Ms Dauda, who appeared to be mid-30, had been diagnosed with liver disease. According to the medical official on duty, the disease had reached the end stage. The patient was surrounded by family members who were crying as they hoped and prayed for a miracle. But that did not happen.
Ms Dauda died right where she lay in a corner of the ward. The end came for her sooner than anticipated.
“If only her case was presented earlier. The infection had already caused serious damage to her liver before she was brought in,” the doctor assigned to Ms Dauda murmured as he stepped away from the ward.
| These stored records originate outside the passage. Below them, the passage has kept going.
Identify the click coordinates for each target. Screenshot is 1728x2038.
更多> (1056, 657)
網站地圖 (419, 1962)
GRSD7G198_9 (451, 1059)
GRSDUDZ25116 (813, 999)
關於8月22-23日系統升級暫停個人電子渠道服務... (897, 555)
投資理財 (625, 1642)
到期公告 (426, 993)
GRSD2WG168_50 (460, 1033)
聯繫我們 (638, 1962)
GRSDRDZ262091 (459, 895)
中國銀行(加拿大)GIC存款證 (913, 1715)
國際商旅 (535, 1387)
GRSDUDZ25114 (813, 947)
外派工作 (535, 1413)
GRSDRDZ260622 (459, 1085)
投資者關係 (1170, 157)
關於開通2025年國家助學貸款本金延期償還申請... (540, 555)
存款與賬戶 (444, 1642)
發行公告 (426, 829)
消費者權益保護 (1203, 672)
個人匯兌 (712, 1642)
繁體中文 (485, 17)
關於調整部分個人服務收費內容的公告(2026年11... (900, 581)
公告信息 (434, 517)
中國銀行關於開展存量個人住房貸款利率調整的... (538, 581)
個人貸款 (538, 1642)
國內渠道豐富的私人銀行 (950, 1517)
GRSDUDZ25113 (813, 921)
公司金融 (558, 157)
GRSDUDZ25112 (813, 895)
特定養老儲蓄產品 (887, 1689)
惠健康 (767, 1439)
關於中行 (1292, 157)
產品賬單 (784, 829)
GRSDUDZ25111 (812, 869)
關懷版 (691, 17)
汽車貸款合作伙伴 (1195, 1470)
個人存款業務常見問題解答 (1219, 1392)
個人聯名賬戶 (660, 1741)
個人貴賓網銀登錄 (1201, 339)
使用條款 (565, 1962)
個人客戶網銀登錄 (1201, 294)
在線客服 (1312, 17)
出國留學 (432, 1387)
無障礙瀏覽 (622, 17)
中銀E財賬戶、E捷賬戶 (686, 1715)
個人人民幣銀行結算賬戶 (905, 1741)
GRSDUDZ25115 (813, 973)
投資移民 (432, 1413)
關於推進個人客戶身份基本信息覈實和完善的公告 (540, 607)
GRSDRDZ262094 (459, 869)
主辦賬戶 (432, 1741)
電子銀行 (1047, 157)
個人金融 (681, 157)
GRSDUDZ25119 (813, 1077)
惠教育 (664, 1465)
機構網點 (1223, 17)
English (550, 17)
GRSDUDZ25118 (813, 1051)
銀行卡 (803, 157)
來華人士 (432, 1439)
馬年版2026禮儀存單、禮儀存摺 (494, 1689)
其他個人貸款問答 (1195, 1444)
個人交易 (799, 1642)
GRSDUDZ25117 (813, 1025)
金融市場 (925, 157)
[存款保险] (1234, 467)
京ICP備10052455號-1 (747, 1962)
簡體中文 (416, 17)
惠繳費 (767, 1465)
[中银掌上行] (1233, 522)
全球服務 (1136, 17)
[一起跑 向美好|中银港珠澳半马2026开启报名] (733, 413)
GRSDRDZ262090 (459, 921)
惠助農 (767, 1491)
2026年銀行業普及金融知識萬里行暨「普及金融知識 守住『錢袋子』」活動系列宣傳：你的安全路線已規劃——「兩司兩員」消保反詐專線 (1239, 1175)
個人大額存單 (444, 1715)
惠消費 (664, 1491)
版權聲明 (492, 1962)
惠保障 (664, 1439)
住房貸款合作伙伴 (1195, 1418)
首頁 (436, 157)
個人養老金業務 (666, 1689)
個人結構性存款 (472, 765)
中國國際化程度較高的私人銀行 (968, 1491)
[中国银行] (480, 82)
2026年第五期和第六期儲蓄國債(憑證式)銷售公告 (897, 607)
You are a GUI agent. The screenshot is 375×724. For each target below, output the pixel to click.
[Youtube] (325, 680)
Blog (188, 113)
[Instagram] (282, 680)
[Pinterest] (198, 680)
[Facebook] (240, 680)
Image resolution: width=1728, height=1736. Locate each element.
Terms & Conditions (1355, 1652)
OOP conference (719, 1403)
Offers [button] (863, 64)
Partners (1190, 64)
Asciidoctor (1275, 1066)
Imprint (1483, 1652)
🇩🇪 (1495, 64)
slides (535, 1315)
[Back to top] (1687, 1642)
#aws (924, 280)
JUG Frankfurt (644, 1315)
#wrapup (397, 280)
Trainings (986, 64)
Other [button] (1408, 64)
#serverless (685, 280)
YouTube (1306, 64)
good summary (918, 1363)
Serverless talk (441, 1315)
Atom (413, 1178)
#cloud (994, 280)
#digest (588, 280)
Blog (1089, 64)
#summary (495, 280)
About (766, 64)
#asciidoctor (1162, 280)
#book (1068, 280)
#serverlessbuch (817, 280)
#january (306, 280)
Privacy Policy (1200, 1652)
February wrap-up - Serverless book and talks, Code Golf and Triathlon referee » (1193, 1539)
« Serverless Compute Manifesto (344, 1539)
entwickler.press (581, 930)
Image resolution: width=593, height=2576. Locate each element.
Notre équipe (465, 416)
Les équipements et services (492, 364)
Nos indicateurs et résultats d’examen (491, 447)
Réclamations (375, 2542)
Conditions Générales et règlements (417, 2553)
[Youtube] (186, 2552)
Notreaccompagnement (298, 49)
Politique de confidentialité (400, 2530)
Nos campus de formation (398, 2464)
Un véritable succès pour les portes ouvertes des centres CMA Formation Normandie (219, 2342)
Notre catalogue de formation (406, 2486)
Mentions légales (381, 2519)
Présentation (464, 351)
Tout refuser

The scenario was in 2016 at the Ekiti State University Teaching Hospital (EKSUTH) in Ado Ekiti, the state capital, where this reporter was also on admission at the time.
Although the doctor did not exactly mention the cause of Ms Dauda’s death, some of her wailing relations had mumbled the word “hepatitis,” after the doctor confided in them.
Hepatitis, a viral infection, is known as a major cause of liver disease, which leads to death if not promptly and properly managed.
A consultant gastroenterologist at the Lagos University Teaching Hospital, Emuobor Odeghe, said hepatitis B, one of the five strains of hepatitis virus, can infect the liver and cause liver damage, calling it the commonest cause of chronic liver disease and its complications in Nigeria.
Ms Odeghe said hepatitis is an inflammation of the liver that can be self-limiting or can progress to cirrhosis or liver cancer.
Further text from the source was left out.